= Dataset extract =

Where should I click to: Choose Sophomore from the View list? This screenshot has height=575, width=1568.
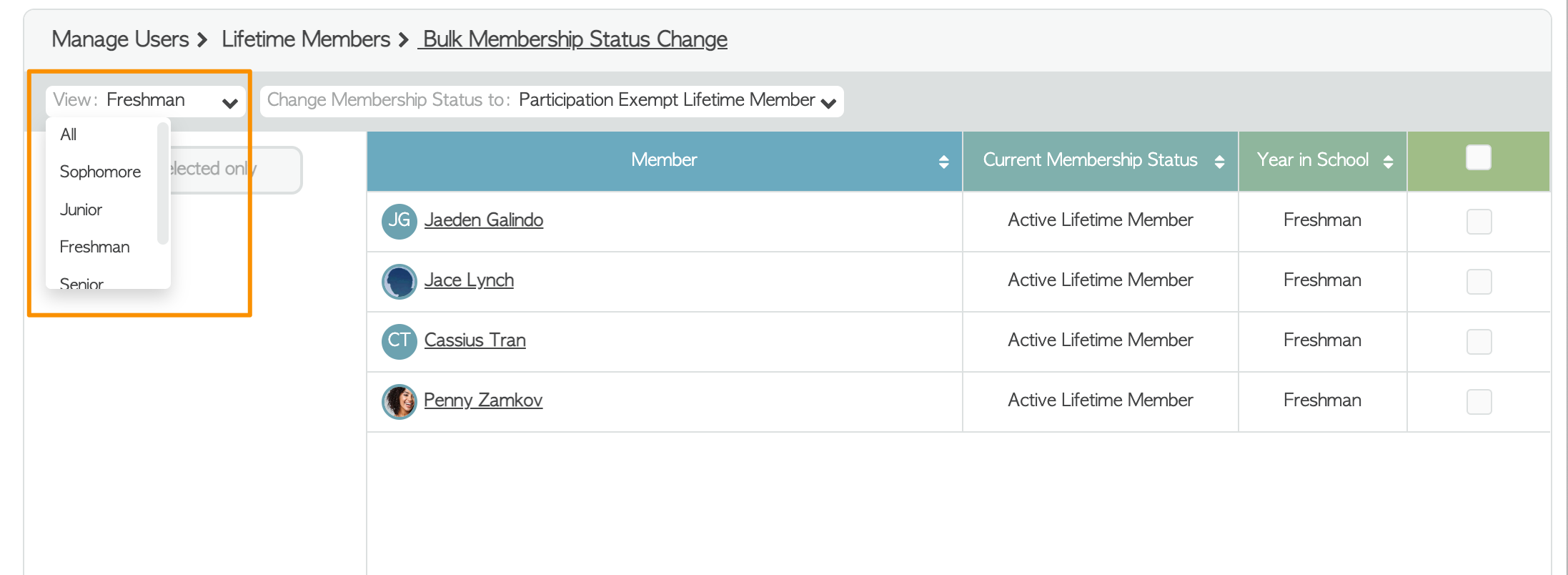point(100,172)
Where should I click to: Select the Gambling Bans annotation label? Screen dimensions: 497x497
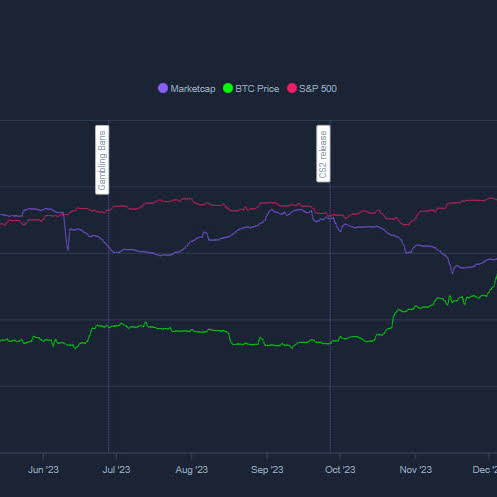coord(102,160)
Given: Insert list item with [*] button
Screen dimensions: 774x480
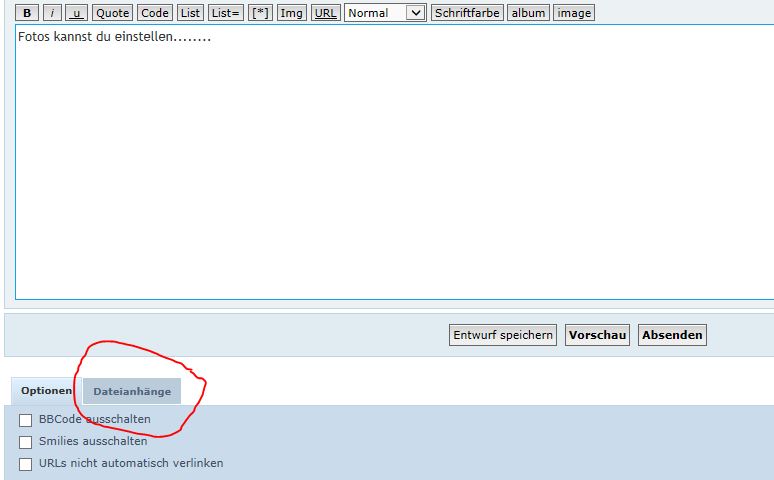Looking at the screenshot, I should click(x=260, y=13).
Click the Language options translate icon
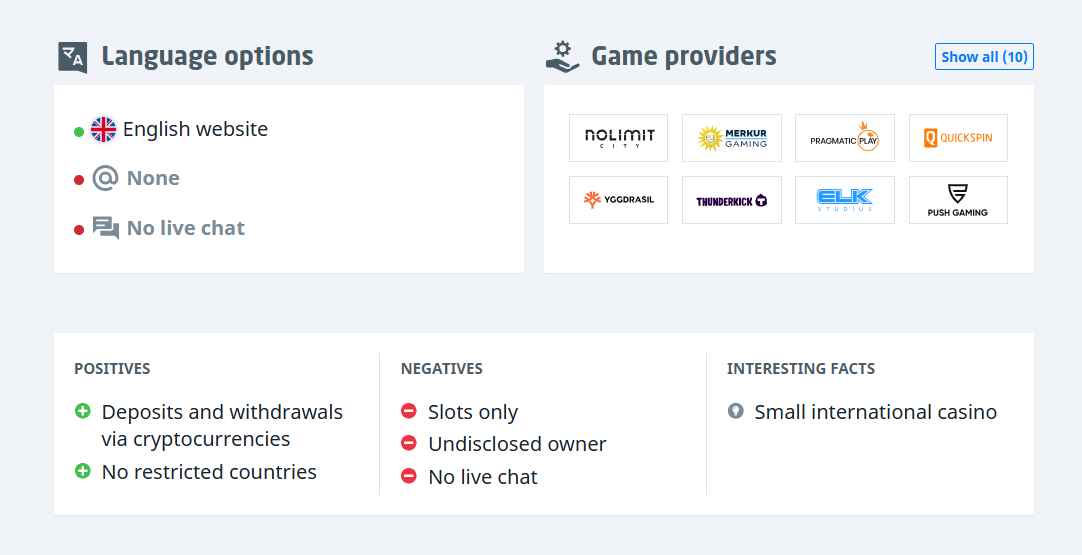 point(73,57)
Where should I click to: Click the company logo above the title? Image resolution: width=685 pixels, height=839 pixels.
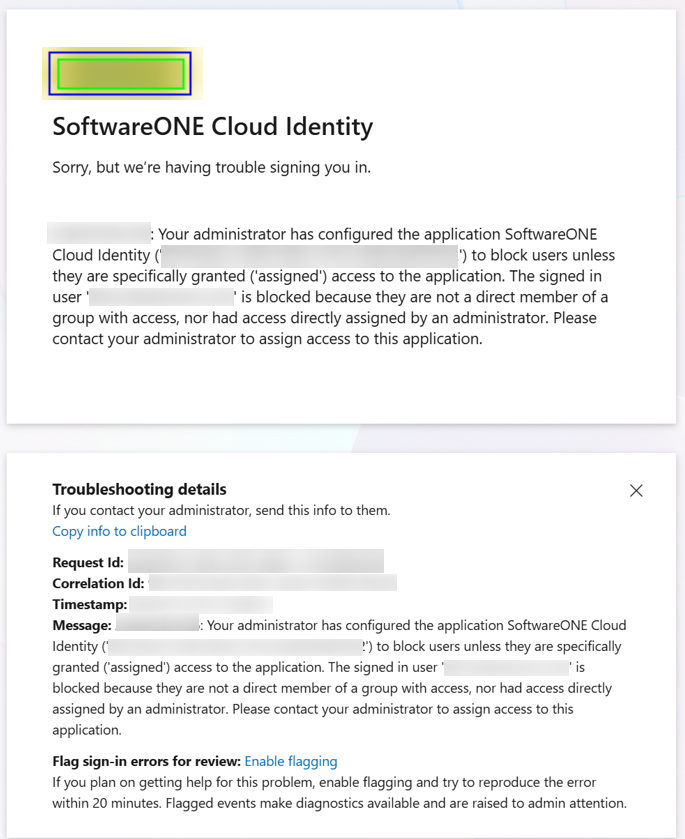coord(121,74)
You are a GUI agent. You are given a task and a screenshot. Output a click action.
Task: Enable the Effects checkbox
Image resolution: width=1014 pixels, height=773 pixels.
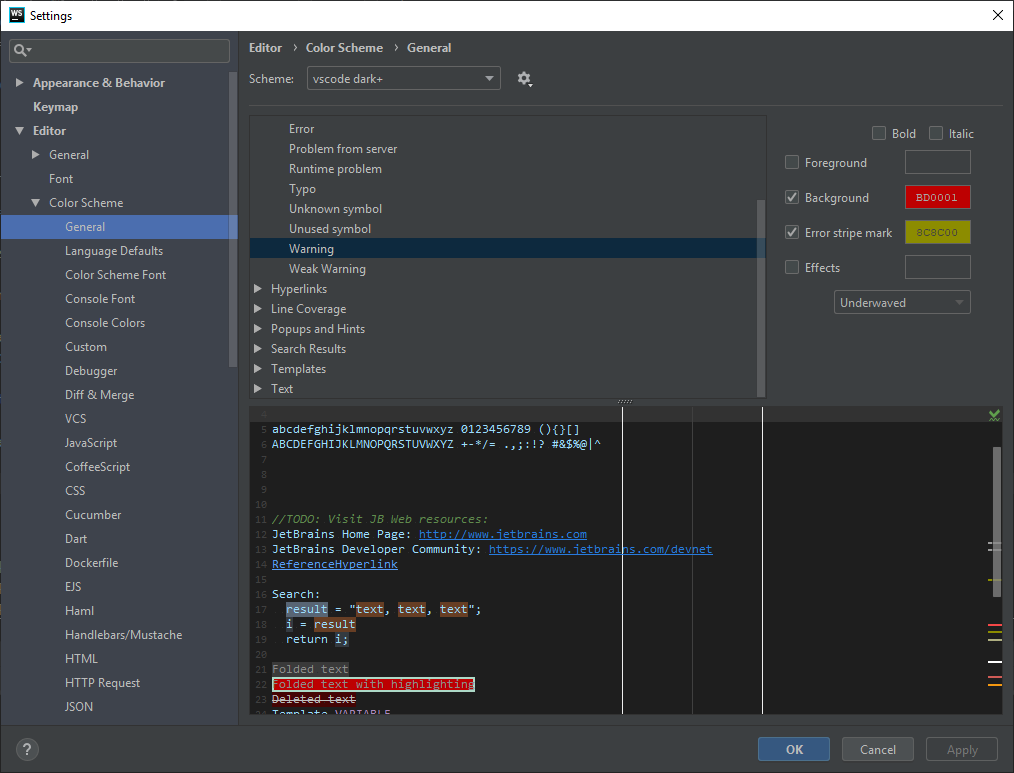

= Problem requirements =
All of the material above needs to be restated exactly, with no pictures.

= Exercise solution =
Where should I click to: Choose Sophomore from the View list? This screenshot has height=575, width=1568.
point(100,172)
Where should I click to: Select the Gambling Bans annotation label? Screen dimensions: 497x497
coord(102,160)
Given: Insert list item with [*] button
Screen dimensions: 774x480
Looking at the screenshot, I should click(x=260, y=13).
Click the Language options translate icon
 point(73,57)
Where should I click to: Click the company logo above the title? Image resolution: width=685 pixels, height=839 pixels.
coord(121,74)
You are a GUI agent. You are given a task and a screenshot. Output a click action.
Task: Enable the Effects checkbox
Image resolution: width=1014 pixels, height=773 pixels.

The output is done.